Update the review of Bad Day at Black Rock from "I don't care" up to and including "you're talking about.", putting "grip" in place of "handle".

**EXCERPTED PASSAGE:**
* * * * * * *

Friday, 29 January 2016

Bad Day at Black Rock (1955)


What do you care about Black Rock?
I don't care anything about Black Rock. Only it just seems to me that there aren't many towns like this in America. But one town like it is enough. And because I think something kind of bad happened here, Miss Wirth, something I can't seem to find a handle to.
You don't know what you're talking about.
Well, I know this much. The rule of law has left here and the guerrillas have taken over.
The Americans and the Japanese have had an awkward relationship ever since 1853 when Commodore Perry's gunboats opened up Japan to the outside world and brought the Tokugawa Shogunate to an end. They are now close allies but in the 1980s USA was convinced that Japan would take over as the number one power and buy up America (a fear which can be seen in films as diverse as Gung Ho (Ron Howard 1986) and Die Hard (John McTiernan 1988)), and during the 1930s they were enemies and fought each other during World War 2, after which the US occupied Japan until 1952. Many films have been made about the war in the Pacific between 1941 and 1945, including John Ford's They Were Expendable (1945). Considerably fewer films have been made about what happened with the Japanese who were in the US during the war, and the Japanese-Americans. One of those rare films is Bad Day at Black Rock (John Sturges 1955).

It is set in 1945 and takes places during 24 hours, from when the Southern Pacific makes a brief and unexpected stop at Black Rock (stopping for the first time in four years) until the train comes along the same time the next day, again making a brief and unexpected stop. In between a stranger, Macreedy, played by Spencer Tracy, has been forced to take on almost the whole town as the people in it first want him to leave and then want to kill him. Once something bad happened in Black Rock and ever since the town has been walking dead, consumed by fear and guilt. For some Macreedy is seen as a threat but to others as a chance for redemption.

The town's unofficial leader as a man called Smith, played by Robert Ryan, and he is clearly responsible for the bad thing that happened, whatever it was. Macreedy has come to Black Rock to visit the father of a friend, a Japanese man called Komoko. But he is not there anymore and his place has been burned to the ground. In one particularly powerful sequence Macreedy is trying to coax Smith into admitting that he killed Komoko, and that he killed him only because he was Japanese. Macreedy is gentle, soft-spoken and sitting down, Smith is tense, aggravated and standing up, menacing.


The film was shot on location in the dry, hot inland of California, close to where during the war there had been a relocation camp in which thousands of Japanese-Americans had been locked up. This is also something that comes up in the dialogue. The different men in the town all have their different reasons for why they acted like they did, and now act like they do. For Smith it is a combination of disappointment (for not being accepted by the army when he tried to enlist) and pure racism; hatred of the Japanese. But it is also because he knows that his way of life and his breed is doomed, they have no place in a modern, post-war America. In some ways he is related to Ethan Edwards in Ford's The Searchers (1956), another embittered man for whom there is no place in a post-war era. (It is also possible to draw a connection to the Bundy gang who are currently occupying a wildlife refuge in Oregon.) But he is not unique, and maybe he is called Smith to emphasise how ordinary he is. He could be anybody.

* * * * * * *

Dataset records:
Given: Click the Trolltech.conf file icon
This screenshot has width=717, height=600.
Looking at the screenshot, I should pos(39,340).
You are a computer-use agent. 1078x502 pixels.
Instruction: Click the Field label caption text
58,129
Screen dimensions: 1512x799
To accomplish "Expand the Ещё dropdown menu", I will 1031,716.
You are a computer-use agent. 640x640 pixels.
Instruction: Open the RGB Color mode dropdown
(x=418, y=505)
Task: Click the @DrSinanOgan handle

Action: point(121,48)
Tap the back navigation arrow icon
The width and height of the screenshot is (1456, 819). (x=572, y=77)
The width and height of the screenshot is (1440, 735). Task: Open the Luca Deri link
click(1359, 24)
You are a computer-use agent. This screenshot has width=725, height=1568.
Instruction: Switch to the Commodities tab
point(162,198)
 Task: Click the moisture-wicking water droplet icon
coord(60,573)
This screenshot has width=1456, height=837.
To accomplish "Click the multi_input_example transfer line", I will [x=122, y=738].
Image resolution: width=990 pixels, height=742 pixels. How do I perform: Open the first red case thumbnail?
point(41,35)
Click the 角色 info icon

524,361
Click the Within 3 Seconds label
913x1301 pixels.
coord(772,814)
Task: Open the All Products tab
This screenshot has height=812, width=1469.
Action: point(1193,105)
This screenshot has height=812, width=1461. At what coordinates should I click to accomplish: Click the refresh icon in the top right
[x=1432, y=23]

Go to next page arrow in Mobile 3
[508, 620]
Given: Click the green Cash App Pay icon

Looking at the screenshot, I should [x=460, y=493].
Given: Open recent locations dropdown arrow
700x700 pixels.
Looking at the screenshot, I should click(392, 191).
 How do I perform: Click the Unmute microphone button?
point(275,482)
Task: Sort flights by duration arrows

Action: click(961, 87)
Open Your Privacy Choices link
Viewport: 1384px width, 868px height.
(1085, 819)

* * * * * * *

**EXPECTED ANSWER:**
I don't care anything about Black Rock. Only it just seems to me that there aren't many towns like this in America. But one town like it is enough. And because I think something kind of bad happened here, Miss Wirth, something I can't seem to find a grip to.
You don't know what you're talking about.